> _Görev A_: Etiyopya hakkındaki metinden "Günümüzde Etiyopya insanlığın" ifadesinden "ilk yerdir denilebilir." ifadesine kadar olan kısmı aynen yazın.
> _Görev B_: Etiyopya hakkındaki metinde "Hem Yahudiliğin hem de Hristiyanlığın" diye başlayan paragrafı, ana bilgilerini koruyarak madde listesine dönüştürün.

> _Kaynak metin_:
+ + +

Günümüzde Etiyopya insanlığın beşiği olarak kabul ediliyor. Bu iddia 1974 yılında Afar eyaletinin Hadara şehrinde bulunan 3,2 milyon yıllık bir iskelet grubuna dayandırılıyor. Beatles’ın bir şarkısından esinlenilerek “Lucy” ismi verilen bu iskelet grubu, arkeologlara göre insanlığın atası. Bu görüş doğrultusunda Etiyopya yani Habeşistan için medeniyetin yeşerdiği ilk yerdir denilebilir.
Hem Yahudiliğin hem de Hristiyanlığın henüz bu dinlerin peygamberleri hayattayken Habeşistan’a ulaştığına inanılmaktadır. İslam için de aynısı geçerlidir. Bizler Habeşistan’ı ilk Hicret’le, Çağrı filmindeki meşhur Kral Necaşi sahnesi ile biliyoruz; Mekke’de dara düşen ilk dindaşlarımıza Kral’ın kucak açmasıyla, sahip çıkmasıyla biliyoruz. Her daim hatırlanması gereken bu mühim hadise, İslam’ın 614’te bu topraklara ilk ziyaretiydi. Bir sonraki yıl ikinci kafilenin ulaşmasıyla sayı daha da arttı. Habeşistan İslam’ın Mekke’den sonraki ikinci yurdu oldu böylece. İslamiyet, Yahudilik ve Hristiyanlığın yan yana yaşadığı bu ülke, Afrika’nın Kudüs’ü. Her ne kadar hızla Batılılaşsa da Etiyopya’nın bir yüzü Doğu’yu yansıtıyor.

+ + +

> _Veri satırları_:
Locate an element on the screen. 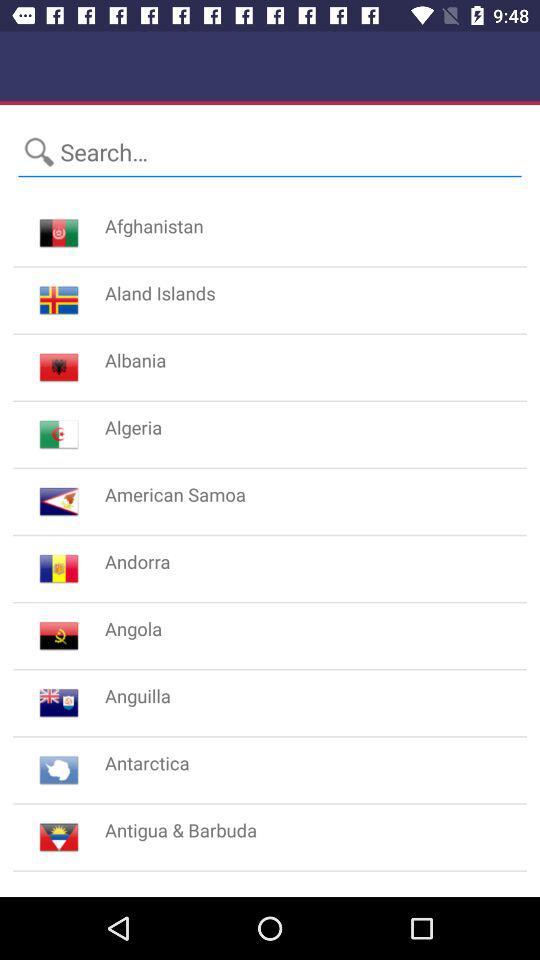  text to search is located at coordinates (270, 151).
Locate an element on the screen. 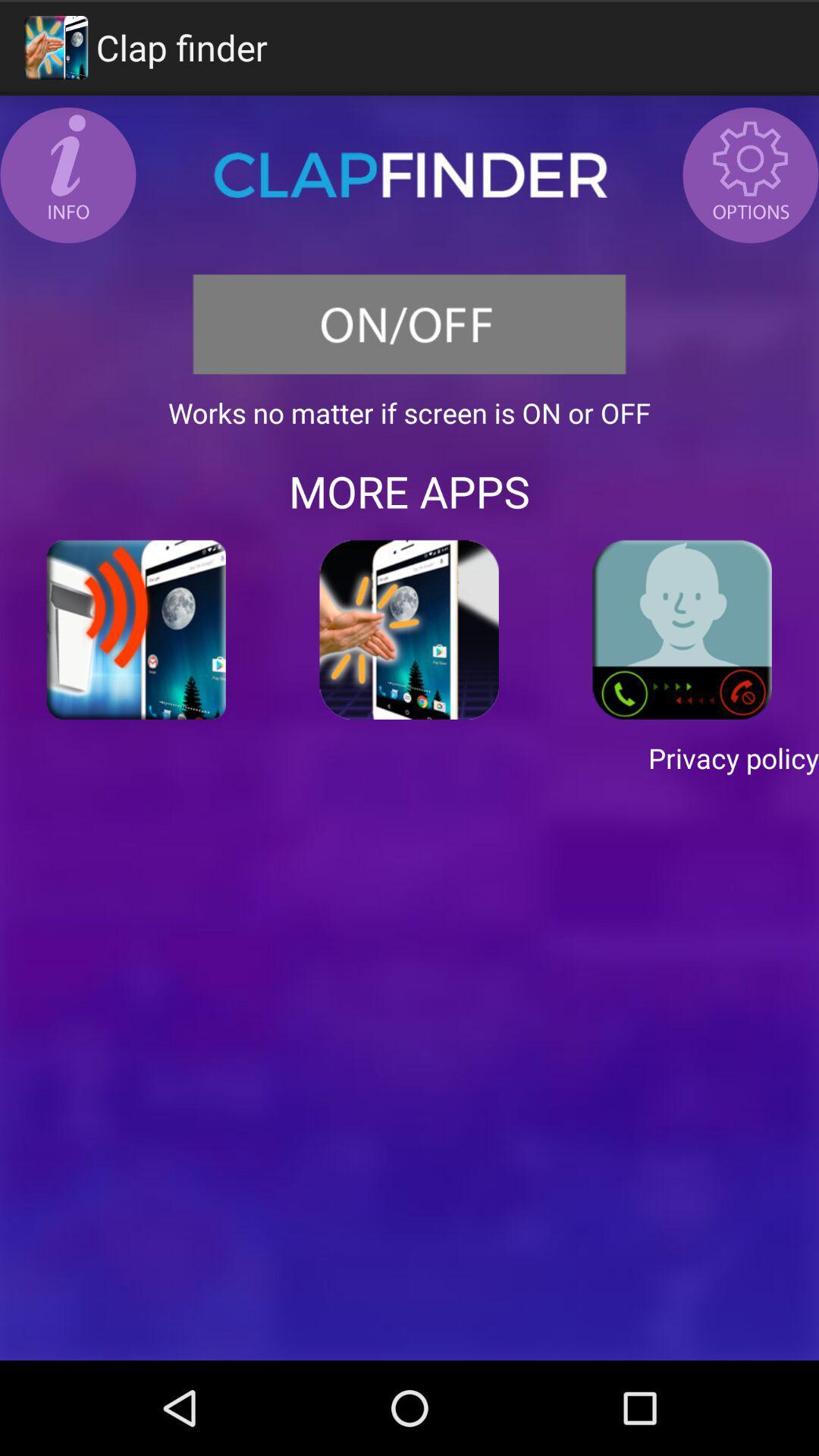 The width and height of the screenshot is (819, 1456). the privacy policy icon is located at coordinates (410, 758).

+ + +

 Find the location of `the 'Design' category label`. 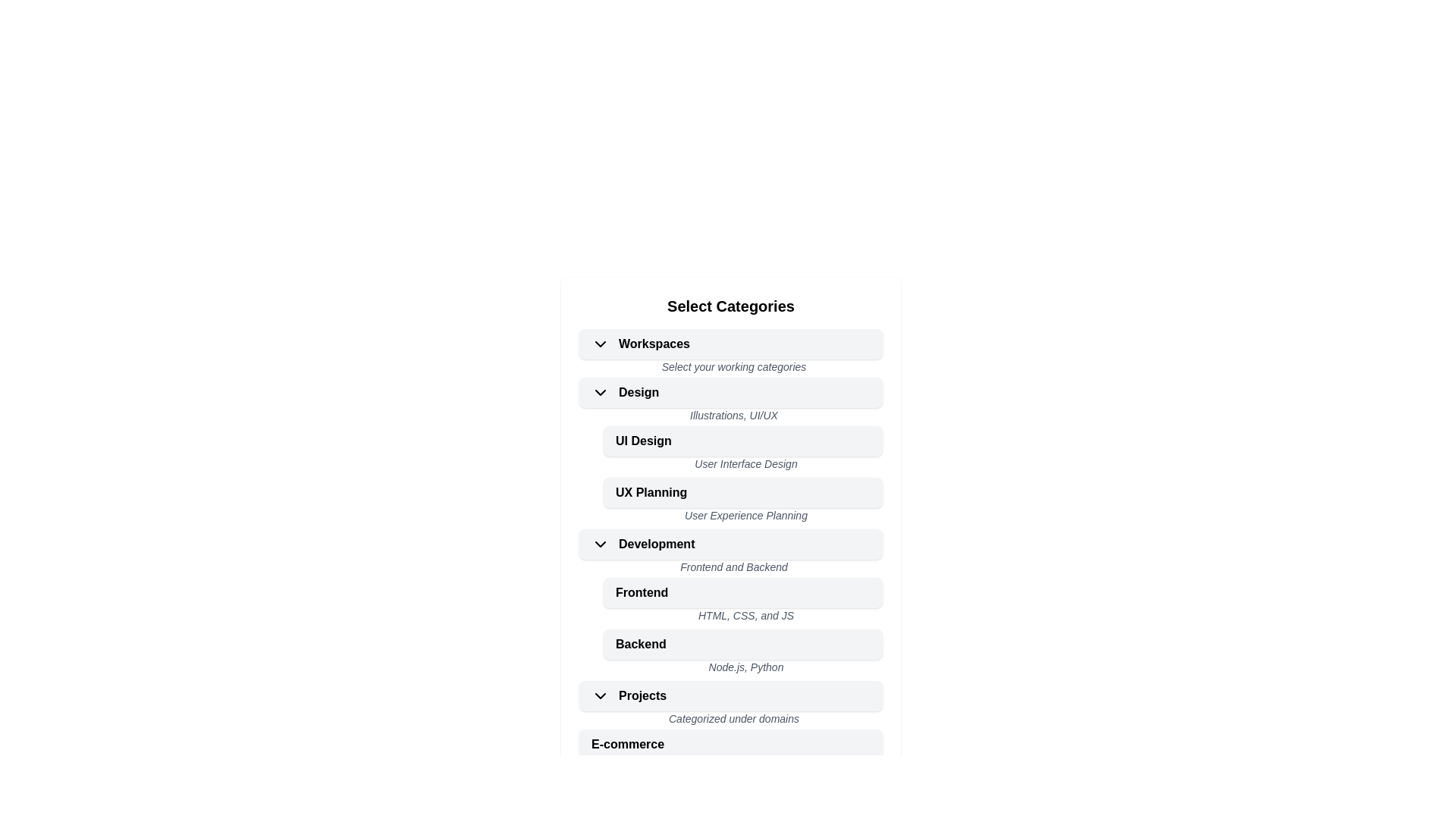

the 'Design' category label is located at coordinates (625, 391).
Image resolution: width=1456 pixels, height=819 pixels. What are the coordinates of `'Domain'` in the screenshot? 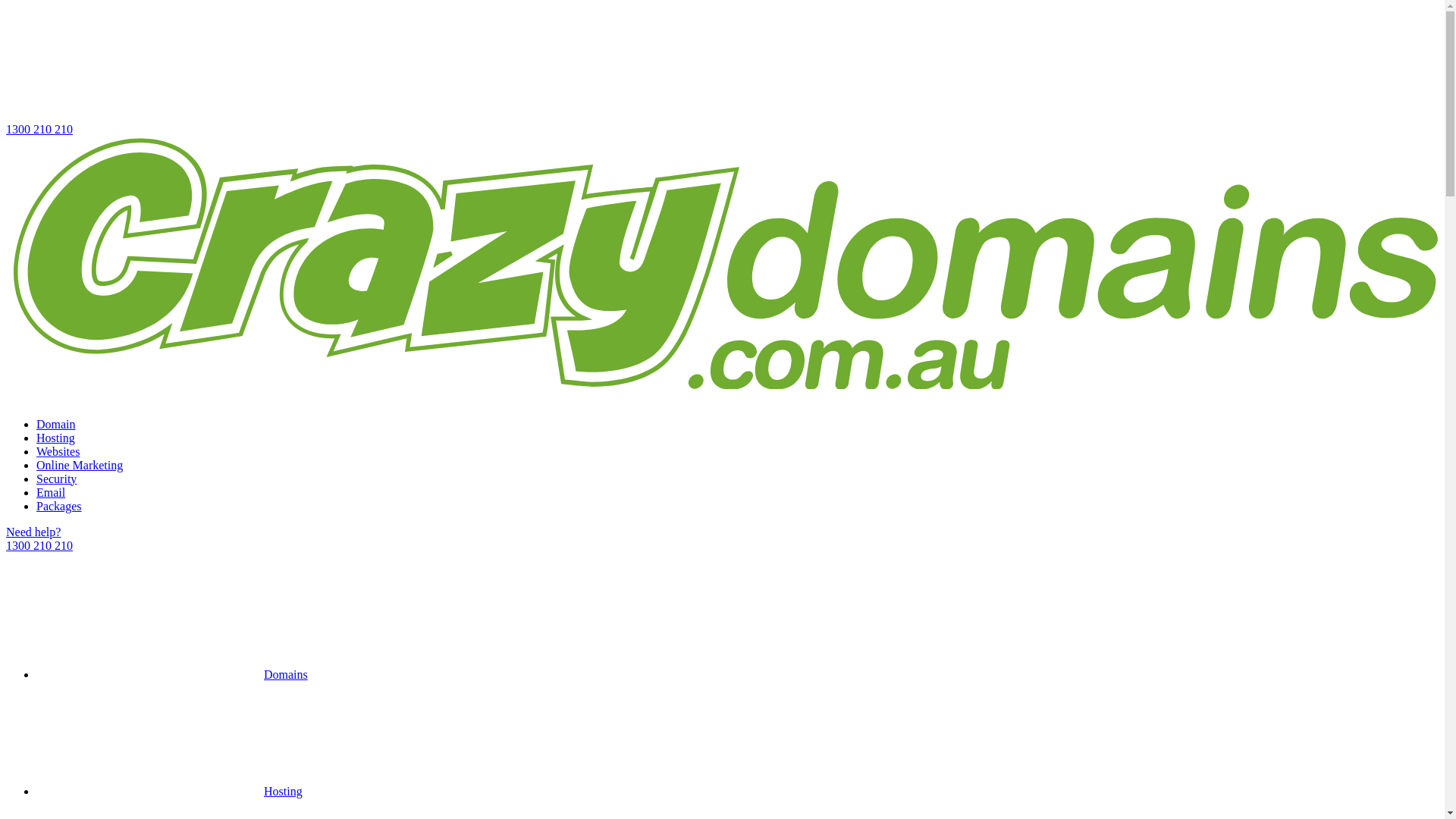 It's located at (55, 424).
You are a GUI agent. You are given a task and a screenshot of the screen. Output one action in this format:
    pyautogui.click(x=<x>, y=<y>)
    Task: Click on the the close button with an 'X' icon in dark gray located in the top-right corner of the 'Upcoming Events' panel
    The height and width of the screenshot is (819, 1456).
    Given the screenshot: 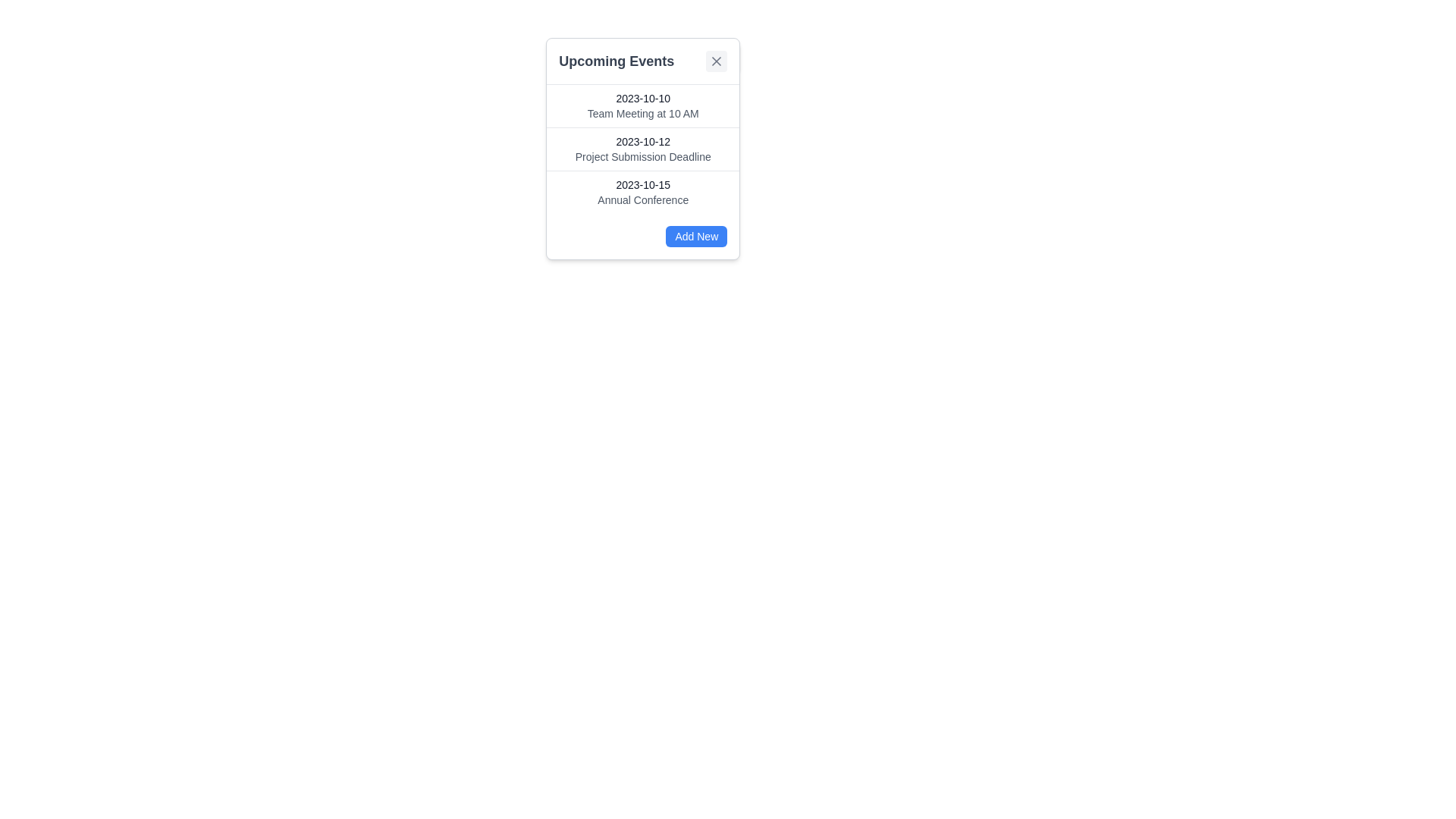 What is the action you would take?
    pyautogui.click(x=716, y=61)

+ + +

> _Yanıt A_:
Günümüzde Etiyopya insanlığın beşiği olarak kabul ediliyor. Bu iddia 1974 yılında Afar eyaletinin Hadara şehrinde bulunan 3,2 milyon yıllık bir iskelet grubuna dayandırılıyor. Beatles’ın bir şarkısından esinlenilerek “Lucy” ismi verilen bu iskelet grubu, arkeologlara göre insanlığın atası. Bu görüş doğrultusunda Etiyopya yani Habeşistan için medeniyetin yeşerdiği ilk yerdir denilebilir.

> _Yanıt B_:
- Yahudiliğin ve Hristiyanlığın, peygamberleri hayattayken Habeşistan'a ulaştığına inanılır. İslam için de aynısı geçerlidir.
- İslam bu topraklara ilk kez 614'te, ilk Hicret'le geldi. Kral Necaşi, Mekke'de dara düşen ilk Müslümanlara kucak açtı.
- Ertesi yıl ikinci kafile geldi ve Habeşistan, İslam'ın Mekke'den sonraki ikinci yurdu oldu.
- İslamiyet, Yahudilik ve Hristiyanlığın yan yana yaşadığı bu ülke, Afrika'nın Kudüs'üdür.
- Etiyopya hızla Batılılaşsa da bir yüzü Doğu'yu yansıtır.